Required work: Please repeat word for word the lines of the records below, from the line containing "You are a computer-use" through the end of the records, both ends included. Leave the pictures out of your answer.

----------------------------------------

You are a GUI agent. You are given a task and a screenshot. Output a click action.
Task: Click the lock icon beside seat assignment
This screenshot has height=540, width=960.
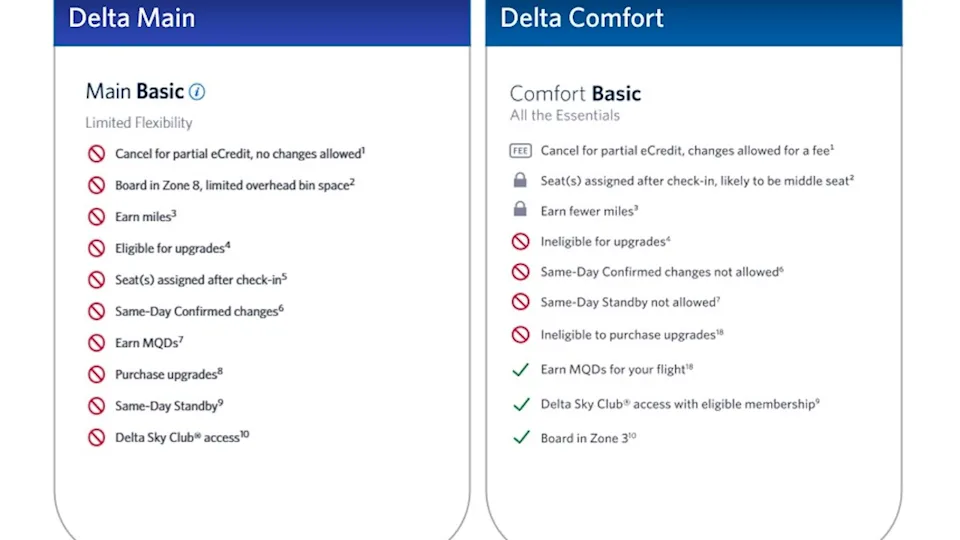(520, 181)
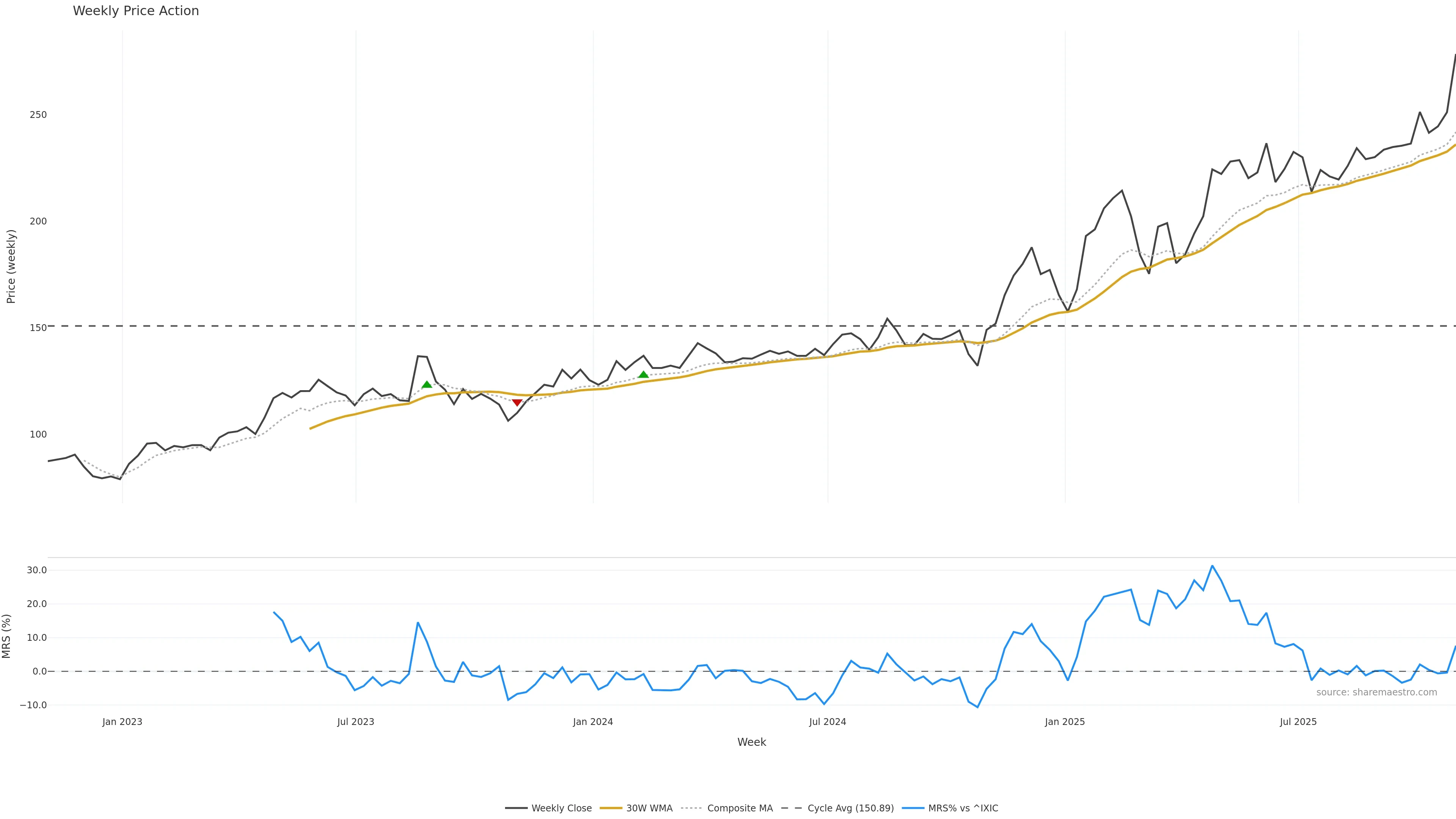
Task: Click the Jan 2024 x-axis label
Action: (x=592, y=722)
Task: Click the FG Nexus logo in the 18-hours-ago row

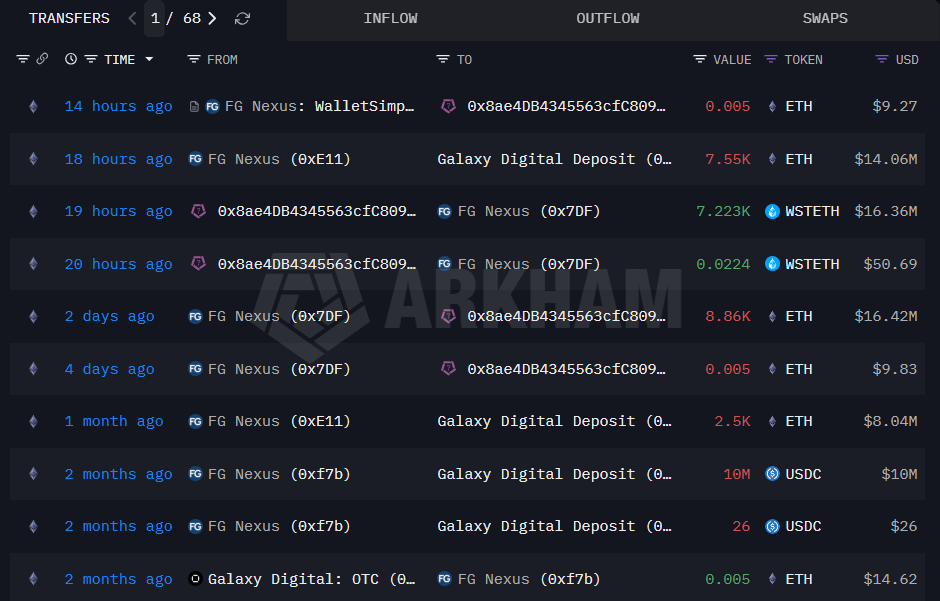Action: tap(195, 159)

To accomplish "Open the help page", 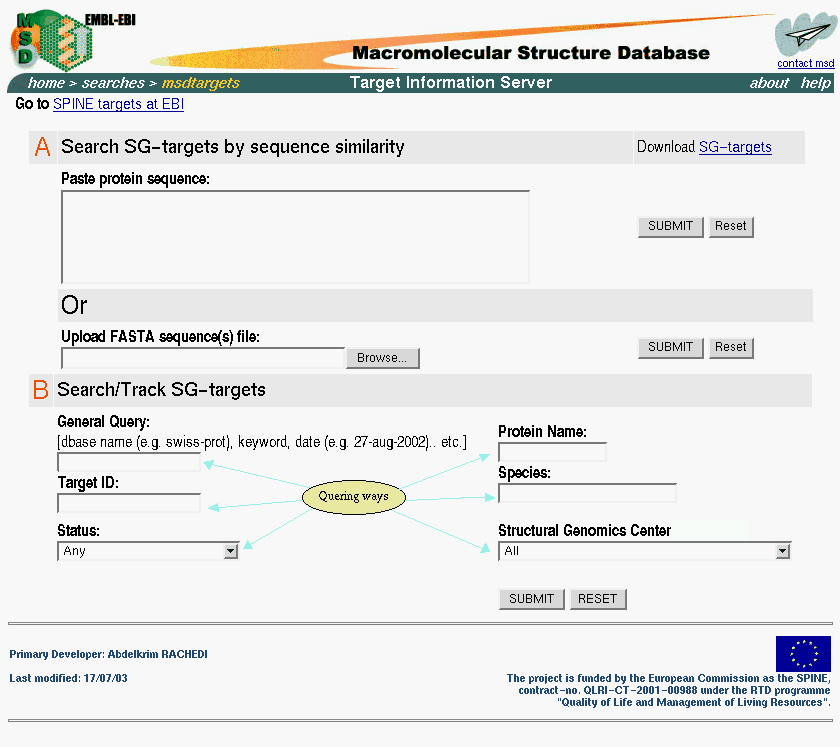I will (x=815, y=83).
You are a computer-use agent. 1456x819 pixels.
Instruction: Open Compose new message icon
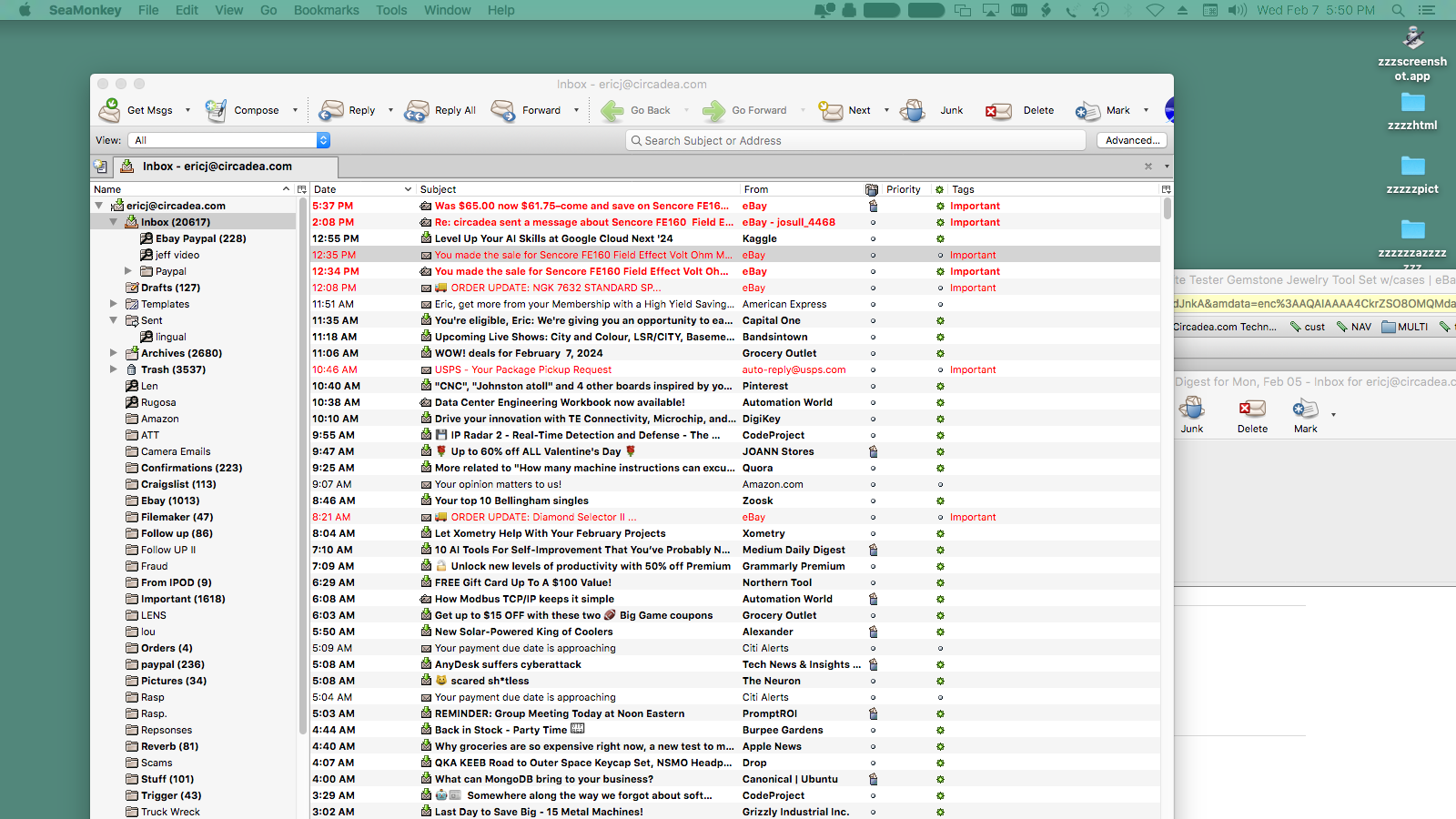click(x=216, y=110)
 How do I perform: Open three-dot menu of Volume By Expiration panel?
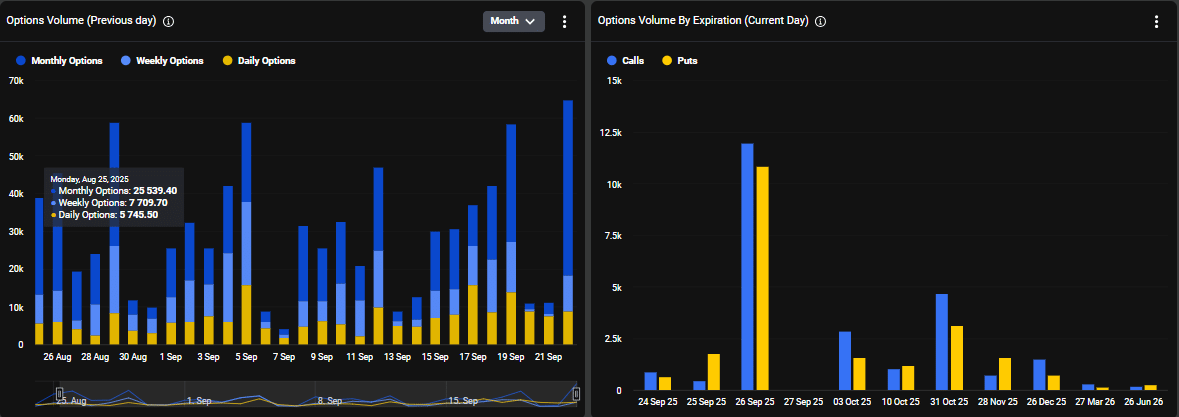[x=1157, y=21]
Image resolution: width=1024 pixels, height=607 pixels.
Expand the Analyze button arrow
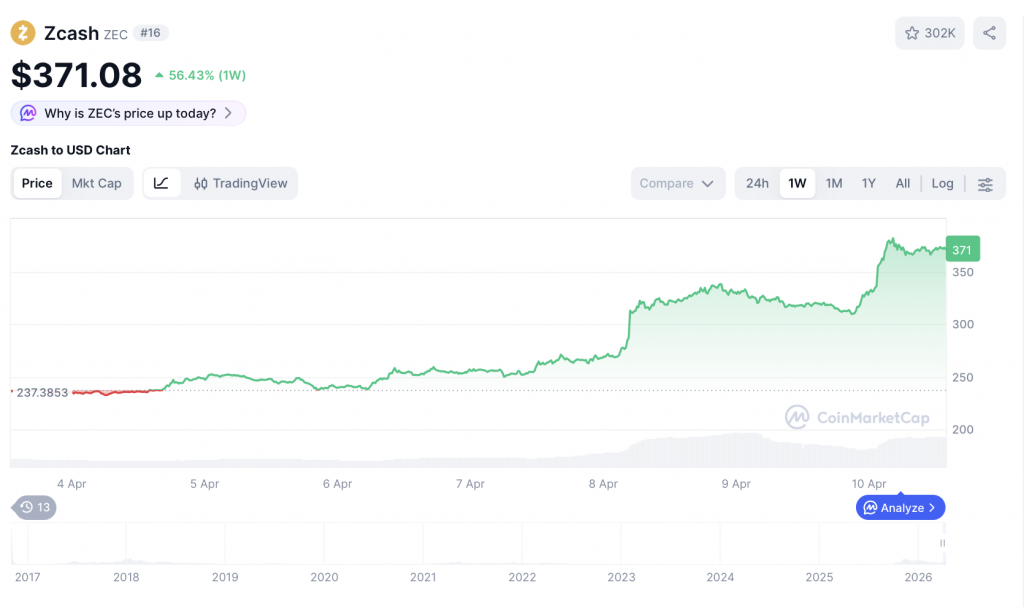point(932,508)
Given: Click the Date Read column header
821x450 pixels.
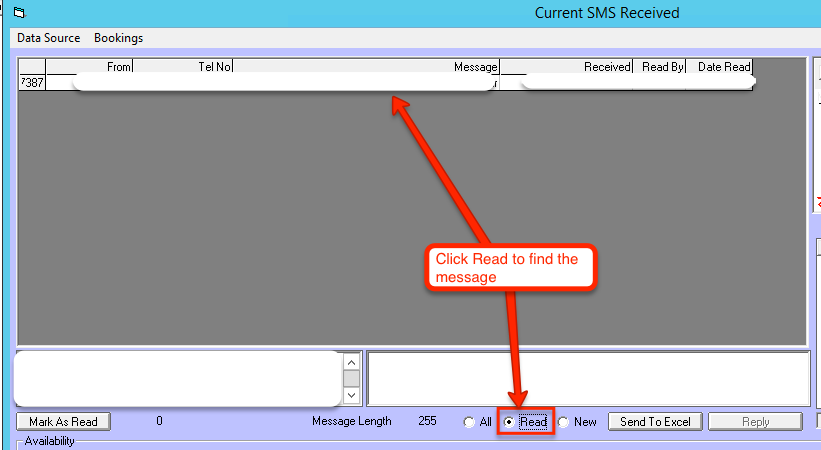Looking at the screenshot, I should [720, 67].
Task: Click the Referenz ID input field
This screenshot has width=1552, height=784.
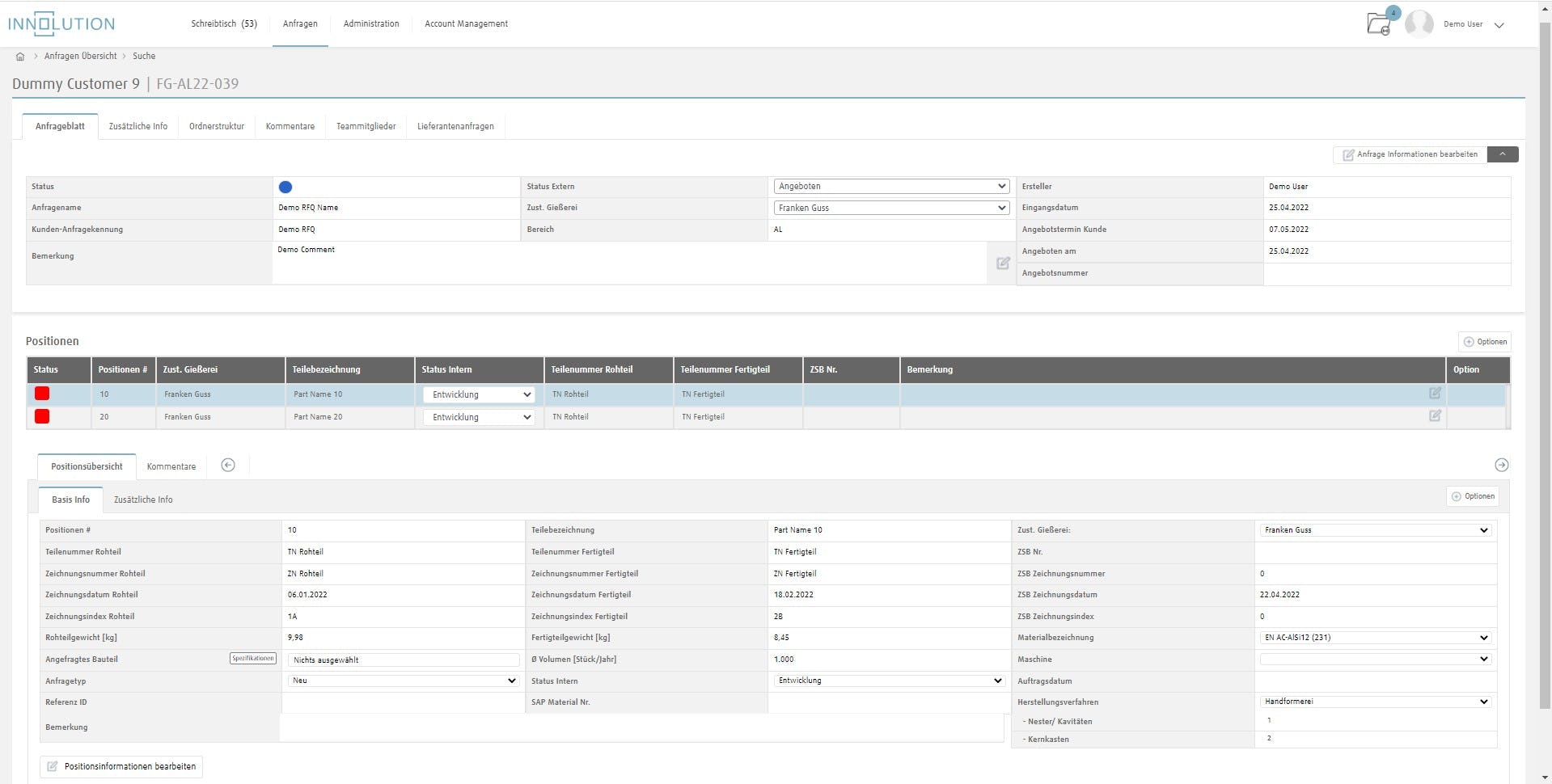Action: pos(402,702)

----------------------------------------

Full solution:
You are a computer-use agent. 1456x819 pixels.
Instruction: Open Compose new message icon
click(x=216, y=110)
 How do I perform: Open three-dot menu of Volume By Expiration panel?
[x=1157, y=21]
Image resolution: width=1024 pixels, height=607 pixels.
Expand the Analyze button arrow
point(932,508)
Given: Click the Date Read column header
821x450 pixels.
Looking at the screenshot, I should [720, 67].
Task: Click the Referenz ID input field
This screenshot has width=1552, height=784.
Action: pos(402,702)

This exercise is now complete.